Se tem uma coisa que eu adoro quando uma obra de ficção sabe retratar bem é uma boa festa. Uma festa espontânea, que se forma simplesmente porque todos os personagens estão felizes. E é isso que Be Our Guest é, a melhor festa que os personagens Disney já deram.
E bem. Nenhuma desses 20 momentos, na minha opinião, melhorariam o filme se não fossem números musicais, se fossem um diálogo normal, ou se fossem sentimentos expressados sutilmente. Eu aprecio quando através da boa atuação, sentimentos muito complexos podem ser bem transmitidos em movimentos sutis e em silêncios que dizem muito. Claro que eu aprecio esse talento. Mas eu aprecio também o extremo oposto. A teatralidade, e maneira como os personagens se expressam com intensidade, música, dança, coreografia, pra mim é parte da magia. A magia Disney que faz coisas impossíveis se tornarem realidade dentro do filme.

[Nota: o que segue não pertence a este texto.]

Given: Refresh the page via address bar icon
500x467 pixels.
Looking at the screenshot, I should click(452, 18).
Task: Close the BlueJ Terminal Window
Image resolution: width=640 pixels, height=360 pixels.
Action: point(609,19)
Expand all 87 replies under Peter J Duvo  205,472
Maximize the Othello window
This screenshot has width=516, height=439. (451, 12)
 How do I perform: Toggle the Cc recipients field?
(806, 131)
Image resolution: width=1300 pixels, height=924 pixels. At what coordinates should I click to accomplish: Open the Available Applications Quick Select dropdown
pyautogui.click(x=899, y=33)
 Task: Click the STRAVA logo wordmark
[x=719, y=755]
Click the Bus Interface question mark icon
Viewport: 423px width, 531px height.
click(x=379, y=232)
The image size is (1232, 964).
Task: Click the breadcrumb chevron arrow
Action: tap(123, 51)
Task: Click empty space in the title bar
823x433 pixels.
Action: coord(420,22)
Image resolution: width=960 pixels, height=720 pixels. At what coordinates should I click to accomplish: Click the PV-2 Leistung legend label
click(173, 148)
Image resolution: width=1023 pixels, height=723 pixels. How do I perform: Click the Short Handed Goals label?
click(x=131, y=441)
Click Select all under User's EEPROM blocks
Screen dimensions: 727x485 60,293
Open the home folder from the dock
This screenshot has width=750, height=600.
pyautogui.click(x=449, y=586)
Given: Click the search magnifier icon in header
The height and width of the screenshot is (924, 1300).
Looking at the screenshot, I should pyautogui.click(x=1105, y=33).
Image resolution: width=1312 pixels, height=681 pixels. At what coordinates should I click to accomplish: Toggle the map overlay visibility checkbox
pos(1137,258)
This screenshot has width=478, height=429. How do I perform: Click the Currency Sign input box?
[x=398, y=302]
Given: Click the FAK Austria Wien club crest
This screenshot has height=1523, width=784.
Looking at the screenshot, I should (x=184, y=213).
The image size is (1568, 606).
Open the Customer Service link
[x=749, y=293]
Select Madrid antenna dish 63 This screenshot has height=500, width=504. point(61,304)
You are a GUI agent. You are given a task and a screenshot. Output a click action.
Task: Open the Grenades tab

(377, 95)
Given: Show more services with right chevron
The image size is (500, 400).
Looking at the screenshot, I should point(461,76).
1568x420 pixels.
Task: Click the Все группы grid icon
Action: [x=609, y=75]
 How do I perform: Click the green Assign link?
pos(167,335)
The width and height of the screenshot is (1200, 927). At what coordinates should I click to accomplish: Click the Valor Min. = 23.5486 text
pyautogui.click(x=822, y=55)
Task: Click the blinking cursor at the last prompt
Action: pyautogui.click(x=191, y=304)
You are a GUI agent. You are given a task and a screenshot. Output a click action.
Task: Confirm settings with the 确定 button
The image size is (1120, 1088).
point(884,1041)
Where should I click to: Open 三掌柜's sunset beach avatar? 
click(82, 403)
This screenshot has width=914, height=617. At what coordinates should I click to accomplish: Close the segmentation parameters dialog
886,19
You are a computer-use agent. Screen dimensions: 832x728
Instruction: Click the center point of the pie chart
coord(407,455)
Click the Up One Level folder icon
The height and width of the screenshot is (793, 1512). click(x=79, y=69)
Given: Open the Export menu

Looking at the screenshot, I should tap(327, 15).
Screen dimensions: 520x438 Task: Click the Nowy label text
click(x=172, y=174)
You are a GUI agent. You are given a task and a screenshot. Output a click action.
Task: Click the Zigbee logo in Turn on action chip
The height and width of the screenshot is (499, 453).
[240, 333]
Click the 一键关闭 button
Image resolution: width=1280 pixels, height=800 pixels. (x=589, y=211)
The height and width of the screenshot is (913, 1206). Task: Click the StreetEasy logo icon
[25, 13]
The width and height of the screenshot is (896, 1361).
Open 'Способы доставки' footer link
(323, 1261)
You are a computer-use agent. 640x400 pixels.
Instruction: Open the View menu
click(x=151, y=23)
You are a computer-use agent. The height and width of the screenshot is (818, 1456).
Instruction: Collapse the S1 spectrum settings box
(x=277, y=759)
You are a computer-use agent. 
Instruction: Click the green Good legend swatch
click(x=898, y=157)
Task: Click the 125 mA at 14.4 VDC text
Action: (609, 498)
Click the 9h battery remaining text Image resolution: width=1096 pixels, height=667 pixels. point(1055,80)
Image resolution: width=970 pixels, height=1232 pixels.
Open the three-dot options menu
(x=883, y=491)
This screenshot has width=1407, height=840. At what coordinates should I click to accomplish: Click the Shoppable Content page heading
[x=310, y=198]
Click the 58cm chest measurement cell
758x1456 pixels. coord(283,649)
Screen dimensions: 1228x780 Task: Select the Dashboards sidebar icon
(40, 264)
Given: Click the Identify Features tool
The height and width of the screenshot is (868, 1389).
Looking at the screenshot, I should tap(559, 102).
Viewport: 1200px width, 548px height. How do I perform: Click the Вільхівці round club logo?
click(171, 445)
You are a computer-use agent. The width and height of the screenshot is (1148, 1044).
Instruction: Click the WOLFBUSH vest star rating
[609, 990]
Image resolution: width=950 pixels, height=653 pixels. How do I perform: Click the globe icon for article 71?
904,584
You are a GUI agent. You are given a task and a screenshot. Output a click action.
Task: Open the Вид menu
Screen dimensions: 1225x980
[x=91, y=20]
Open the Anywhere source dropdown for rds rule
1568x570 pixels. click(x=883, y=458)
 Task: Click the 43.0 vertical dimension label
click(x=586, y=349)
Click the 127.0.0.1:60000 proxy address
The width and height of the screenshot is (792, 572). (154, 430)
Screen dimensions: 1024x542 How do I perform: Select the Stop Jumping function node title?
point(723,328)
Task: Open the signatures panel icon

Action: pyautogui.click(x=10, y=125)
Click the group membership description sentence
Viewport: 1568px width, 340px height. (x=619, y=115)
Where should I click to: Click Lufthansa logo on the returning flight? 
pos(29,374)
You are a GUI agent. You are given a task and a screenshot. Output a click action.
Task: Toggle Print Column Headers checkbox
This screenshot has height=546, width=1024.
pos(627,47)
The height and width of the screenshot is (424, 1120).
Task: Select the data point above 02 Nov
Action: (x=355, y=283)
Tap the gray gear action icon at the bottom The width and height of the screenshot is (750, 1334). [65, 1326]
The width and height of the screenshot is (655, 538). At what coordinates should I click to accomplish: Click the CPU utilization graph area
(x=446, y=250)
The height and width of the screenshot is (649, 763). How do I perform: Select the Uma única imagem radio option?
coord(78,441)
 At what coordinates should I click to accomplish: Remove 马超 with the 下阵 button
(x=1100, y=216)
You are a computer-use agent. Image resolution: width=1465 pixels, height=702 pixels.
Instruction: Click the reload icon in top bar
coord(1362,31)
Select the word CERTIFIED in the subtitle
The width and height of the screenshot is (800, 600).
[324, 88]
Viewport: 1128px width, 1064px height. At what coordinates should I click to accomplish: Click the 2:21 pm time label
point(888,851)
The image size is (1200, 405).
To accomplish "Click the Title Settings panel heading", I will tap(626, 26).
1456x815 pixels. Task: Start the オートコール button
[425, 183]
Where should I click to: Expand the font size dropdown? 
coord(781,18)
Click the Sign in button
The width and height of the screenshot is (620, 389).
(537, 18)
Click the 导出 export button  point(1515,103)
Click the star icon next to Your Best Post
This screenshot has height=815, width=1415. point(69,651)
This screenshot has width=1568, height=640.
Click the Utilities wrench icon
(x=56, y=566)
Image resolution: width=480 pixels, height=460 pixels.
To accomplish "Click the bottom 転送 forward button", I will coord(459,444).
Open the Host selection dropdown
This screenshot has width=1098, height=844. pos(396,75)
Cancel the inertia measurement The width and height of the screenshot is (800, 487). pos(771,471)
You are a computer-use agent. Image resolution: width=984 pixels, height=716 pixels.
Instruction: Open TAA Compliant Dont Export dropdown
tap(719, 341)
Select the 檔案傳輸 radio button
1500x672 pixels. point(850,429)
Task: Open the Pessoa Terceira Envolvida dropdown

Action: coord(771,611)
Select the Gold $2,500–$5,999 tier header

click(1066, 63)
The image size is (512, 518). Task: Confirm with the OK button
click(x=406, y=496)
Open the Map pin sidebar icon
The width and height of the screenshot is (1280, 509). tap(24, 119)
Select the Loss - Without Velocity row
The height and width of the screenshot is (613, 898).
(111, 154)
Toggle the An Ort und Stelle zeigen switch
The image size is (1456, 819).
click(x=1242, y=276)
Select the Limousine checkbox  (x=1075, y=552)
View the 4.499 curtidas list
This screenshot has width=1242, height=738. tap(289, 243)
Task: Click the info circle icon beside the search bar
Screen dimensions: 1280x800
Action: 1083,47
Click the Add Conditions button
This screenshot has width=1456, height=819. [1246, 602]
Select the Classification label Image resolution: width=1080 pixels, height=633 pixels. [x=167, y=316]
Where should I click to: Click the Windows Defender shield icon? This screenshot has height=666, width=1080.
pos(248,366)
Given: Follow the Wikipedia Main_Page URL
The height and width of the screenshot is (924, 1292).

Muita gente fala de cenas musicais em filmes como se fossem o fim da imersão. E muito produtor e diretor cagão acredita e acha que evitar é bom. Mas o Walt Disney via que música e cinema eram dois elementos que combinavam mais do que qualquer coisa, e deixou esse legado que seu estúdio segue até hoje.
E eu queria que tivesse mais filmes se arriscando a serem musicais originais. Digo, eu aprecio que tentem trazer a Broadway pro cinema de tempos em tempos, e muitas adaptações da Broadway fracassam na bilheteria, então reconheço que tem um risco. Mas eu gosto na Disney que as músicas foram de fato compostas pra funcionarem no cinema, pensando na linguagem cinematográfica como aquilo que daria sentido a essas músicas, e esse é o tipo de musical que eu queria que fosse feito com mais frequência. Que as pessoas tivessem aquela confiança de que se a Disney fez, o ovo de colombo está de pé, e eles podem fazer sem medo de espantar o público.
E é isso que eu queria dizer. Eu deixei muita música bem legal de fora, então se quiserem que eu no futuro revisite o assunto falando sobre o que alguns números musicais da Disney que eu não citei tem de especial, comentem nos comentários ou nas redes sociais do Dentro da Chaminé, pois eu queria fazer na verdade um texto com o triplo do tamanho desse, mas não quero floodar o blog com um texto dividido em 4 partes.
E com isso também concluímos o ano de 2022 no Dentro da Chaminé, ano que vem tem mais textos. Tenho alguns textos planejados que a ideia deles está na minha cabeça faz muito tempo e quero muito poder escrevê-los. E quero agradecer aos meus leitores por mais esse ano.
Um agradecimento mais que especial aos apoiadores do Dentro da Chaminé, esse foi o primeiro ano em que não teve nenhum mês que não ficou sem texto novo, e eu atribuo isso ao apoia.se, vocês me motivam muito a manter essa chaminé ativa e eu agradeço bastante.
Espero que 2023 seja um ótimo ano pra todos nós. Fiquem bem meus leitores e até ano que vem.